• [WHAT TO PRODUCE] Scale the coordinates in the answers, starting with the line that contains "Нагреватели (822, 329)" and going on through the end of the records. Rewrite every line in that stretch with each answer coordinate multiplied by 1.15 and rounded to a whole number (halves round up), and leave all other numbers as they are.

• [LISTING]
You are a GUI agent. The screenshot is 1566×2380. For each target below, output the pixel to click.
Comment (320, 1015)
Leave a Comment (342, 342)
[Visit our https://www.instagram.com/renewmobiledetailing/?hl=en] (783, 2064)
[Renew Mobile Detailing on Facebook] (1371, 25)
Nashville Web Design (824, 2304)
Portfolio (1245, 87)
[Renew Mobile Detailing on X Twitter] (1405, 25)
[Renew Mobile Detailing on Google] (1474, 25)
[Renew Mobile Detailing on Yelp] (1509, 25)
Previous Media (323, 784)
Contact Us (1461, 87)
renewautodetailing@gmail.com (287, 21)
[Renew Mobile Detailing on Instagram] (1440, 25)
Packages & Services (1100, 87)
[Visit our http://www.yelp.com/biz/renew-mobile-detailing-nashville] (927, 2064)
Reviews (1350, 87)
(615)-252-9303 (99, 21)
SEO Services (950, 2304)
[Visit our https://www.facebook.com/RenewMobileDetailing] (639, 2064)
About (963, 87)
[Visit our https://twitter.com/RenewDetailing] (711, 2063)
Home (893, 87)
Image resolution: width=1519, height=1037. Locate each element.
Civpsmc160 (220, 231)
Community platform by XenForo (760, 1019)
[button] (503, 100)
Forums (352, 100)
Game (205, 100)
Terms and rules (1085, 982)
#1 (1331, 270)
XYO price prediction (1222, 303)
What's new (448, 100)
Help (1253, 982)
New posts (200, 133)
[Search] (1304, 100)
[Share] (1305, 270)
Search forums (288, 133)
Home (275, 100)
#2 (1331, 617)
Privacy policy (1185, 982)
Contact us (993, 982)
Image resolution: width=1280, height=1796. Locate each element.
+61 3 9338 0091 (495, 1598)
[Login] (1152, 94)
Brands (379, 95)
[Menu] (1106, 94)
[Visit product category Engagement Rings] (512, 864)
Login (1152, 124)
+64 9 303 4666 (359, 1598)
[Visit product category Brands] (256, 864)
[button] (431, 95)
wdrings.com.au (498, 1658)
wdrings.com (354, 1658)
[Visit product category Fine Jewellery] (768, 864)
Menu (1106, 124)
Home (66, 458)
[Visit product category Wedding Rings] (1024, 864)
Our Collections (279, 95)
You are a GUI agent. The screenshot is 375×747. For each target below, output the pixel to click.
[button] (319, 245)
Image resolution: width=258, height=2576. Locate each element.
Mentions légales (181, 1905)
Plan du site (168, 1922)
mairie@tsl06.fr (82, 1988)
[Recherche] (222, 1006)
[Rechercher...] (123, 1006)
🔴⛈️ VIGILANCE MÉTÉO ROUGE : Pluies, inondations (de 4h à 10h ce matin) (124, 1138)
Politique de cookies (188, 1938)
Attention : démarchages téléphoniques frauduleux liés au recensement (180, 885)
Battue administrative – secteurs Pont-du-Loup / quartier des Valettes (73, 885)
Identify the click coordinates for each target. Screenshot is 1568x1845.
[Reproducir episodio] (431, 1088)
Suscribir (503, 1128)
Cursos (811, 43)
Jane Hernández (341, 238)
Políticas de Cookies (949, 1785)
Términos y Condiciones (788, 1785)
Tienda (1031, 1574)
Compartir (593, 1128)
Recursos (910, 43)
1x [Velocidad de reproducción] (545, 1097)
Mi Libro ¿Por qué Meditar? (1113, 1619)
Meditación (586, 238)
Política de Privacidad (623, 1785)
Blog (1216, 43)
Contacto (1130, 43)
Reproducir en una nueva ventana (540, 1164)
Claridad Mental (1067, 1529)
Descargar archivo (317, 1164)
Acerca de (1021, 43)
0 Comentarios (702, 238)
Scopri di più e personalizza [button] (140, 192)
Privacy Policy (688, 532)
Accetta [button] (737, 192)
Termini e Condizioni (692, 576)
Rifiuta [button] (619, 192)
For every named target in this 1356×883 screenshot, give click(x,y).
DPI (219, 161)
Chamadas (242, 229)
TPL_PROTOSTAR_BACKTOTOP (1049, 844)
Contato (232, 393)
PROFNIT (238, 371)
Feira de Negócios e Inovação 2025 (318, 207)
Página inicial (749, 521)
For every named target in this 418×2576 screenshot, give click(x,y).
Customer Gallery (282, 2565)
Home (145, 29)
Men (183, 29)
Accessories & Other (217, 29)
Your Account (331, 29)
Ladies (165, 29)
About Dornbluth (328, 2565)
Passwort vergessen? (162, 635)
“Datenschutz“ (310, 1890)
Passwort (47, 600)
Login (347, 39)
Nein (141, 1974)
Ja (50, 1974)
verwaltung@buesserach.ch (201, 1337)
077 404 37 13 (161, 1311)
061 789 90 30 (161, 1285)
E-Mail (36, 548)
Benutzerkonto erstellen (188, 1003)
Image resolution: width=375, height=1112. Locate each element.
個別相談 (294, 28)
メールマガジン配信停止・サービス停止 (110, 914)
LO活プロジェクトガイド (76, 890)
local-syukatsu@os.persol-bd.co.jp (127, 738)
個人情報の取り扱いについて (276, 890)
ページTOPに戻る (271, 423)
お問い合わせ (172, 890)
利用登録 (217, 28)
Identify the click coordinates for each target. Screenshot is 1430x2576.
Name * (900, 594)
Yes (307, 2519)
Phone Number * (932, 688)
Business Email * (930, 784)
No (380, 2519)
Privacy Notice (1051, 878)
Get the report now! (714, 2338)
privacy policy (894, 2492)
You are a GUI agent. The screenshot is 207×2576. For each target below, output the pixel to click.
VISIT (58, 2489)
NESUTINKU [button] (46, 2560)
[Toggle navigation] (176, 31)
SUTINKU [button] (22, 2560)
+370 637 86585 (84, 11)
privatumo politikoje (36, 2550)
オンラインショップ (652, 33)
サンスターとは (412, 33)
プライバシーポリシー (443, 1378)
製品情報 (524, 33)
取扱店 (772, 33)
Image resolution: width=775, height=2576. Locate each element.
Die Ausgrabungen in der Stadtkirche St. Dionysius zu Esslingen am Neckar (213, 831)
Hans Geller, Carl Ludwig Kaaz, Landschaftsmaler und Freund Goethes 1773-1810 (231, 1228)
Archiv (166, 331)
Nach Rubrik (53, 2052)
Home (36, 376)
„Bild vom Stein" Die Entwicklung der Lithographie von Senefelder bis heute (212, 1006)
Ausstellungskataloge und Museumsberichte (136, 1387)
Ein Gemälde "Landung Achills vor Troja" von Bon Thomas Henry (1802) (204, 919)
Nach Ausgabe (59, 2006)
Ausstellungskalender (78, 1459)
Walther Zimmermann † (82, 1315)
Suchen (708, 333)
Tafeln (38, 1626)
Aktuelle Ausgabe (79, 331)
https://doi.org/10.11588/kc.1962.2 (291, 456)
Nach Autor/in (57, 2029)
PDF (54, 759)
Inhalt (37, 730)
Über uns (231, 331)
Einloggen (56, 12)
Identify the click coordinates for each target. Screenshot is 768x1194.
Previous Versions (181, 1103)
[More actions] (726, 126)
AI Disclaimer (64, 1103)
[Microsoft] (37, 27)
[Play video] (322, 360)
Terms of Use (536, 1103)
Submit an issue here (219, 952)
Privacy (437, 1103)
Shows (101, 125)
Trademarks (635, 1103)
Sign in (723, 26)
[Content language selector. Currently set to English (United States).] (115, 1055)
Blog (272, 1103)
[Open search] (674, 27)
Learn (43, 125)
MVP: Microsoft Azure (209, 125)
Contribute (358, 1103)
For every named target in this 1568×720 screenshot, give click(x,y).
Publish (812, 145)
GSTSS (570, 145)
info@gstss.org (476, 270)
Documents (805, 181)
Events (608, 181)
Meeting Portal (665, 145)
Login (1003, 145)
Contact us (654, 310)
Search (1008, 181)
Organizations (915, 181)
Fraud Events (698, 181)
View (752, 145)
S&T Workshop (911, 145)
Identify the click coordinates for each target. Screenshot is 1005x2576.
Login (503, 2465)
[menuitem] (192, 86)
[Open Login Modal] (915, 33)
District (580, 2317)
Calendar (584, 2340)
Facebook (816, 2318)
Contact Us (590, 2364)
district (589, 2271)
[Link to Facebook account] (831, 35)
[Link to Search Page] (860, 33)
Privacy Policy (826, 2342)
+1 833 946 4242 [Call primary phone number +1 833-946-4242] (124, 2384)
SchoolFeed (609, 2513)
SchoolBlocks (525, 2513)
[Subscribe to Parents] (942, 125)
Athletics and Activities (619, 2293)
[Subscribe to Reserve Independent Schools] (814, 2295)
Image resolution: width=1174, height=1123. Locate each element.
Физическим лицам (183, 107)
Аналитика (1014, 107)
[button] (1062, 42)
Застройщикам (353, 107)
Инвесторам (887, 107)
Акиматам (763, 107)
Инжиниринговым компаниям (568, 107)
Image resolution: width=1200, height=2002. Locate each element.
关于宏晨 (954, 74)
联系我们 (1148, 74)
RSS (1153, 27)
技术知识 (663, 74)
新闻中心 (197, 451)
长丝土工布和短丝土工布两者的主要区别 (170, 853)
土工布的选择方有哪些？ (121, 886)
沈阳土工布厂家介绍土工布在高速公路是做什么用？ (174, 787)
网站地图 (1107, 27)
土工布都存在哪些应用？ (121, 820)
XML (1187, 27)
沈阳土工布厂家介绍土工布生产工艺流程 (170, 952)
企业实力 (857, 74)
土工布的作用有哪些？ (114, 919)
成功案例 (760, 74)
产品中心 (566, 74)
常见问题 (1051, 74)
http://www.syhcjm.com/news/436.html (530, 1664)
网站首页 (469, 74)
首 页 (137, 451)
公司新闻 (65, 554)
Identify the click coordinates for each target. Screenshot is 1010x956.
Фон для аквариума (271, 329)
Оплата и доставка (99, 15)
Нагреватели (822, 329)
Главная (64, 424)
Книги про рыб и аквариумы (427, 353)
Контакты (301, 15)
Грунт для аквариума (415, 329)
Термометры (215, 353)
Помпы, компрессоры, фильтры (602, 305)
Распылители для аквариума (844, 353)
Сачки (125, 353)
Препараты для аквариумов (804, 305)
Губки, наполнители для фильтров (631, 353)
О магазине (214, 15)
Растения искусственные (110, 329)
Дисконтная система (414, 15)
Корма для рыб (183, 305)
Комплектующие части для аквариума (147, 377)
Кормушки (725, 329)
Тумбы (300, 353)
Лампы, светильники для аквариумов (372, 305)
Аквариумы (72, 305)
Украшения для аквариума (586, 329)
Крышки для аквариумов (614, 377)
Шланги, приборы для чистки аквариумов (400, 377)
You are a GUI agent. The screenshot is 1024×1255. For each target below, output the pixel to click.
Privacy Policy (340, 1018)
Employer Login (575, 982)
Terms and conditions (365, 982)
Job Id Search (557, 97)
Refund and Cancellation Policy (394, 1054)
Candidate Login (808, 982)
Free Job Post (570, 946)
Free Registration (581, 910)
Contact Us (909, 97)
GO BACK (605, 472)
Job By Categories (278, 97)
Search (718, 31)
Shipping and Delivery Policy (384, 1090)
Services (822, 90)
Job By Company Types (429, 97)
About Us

• [RESPONSE]
Нагреватели (945, 378)
Главная (74, 488)
Книги про рыб и аквариумы (491, 406)
Контакты (346, 17)
Грунт для аквариума (477, 378)
Термометры (247, 406)
Помпы, компрессоры, фильтры (692, 351)
Распылители для аквариума (971, 406)
Сачки (144, 406)
Препараты для аквариумов (925, 351)
Губки, наполнители для фильтров (726, 406)
О магазине (246, 17)
Растения искусственные (127, 378)
Дисконтная система (476, 17)
Корма для рыб (210, 351)
Комплектующие части для аквариума (169, 434)
Кормушки (834, 378)
Тумбы (345, 406)
Лампы, светильники для аквариумов (428, 351)
Аквариумы (83, 351)
Украшения для аквариума (674, 378)
Крышки для аквариумов (706, 434)
Шланги, приборы для чистки аквариумов (460, 434)
You are a GUI agent. The screenshot is 1024×1255. For each target below, output the pixel to click.
Privacy Policy (391, 1171)
Employer Login (661, 1129)
Terms and conditions (420, 1129)
Job Id Search (641, 112)
Refund and Cancellation Policy (453, 1212)
Candidate Login (929, 1129)
Free Job Post (656, 1088)
Free Registration (668, 1047)
Contact Us (1045, 112)
GO BACK (696, 543)
Job By Categories (320, 112)
Search (826, 36)
Shipping and Delivery Policy (442, 1254)
Services (945, 104)
Job By Company Types (493, 112)
About Us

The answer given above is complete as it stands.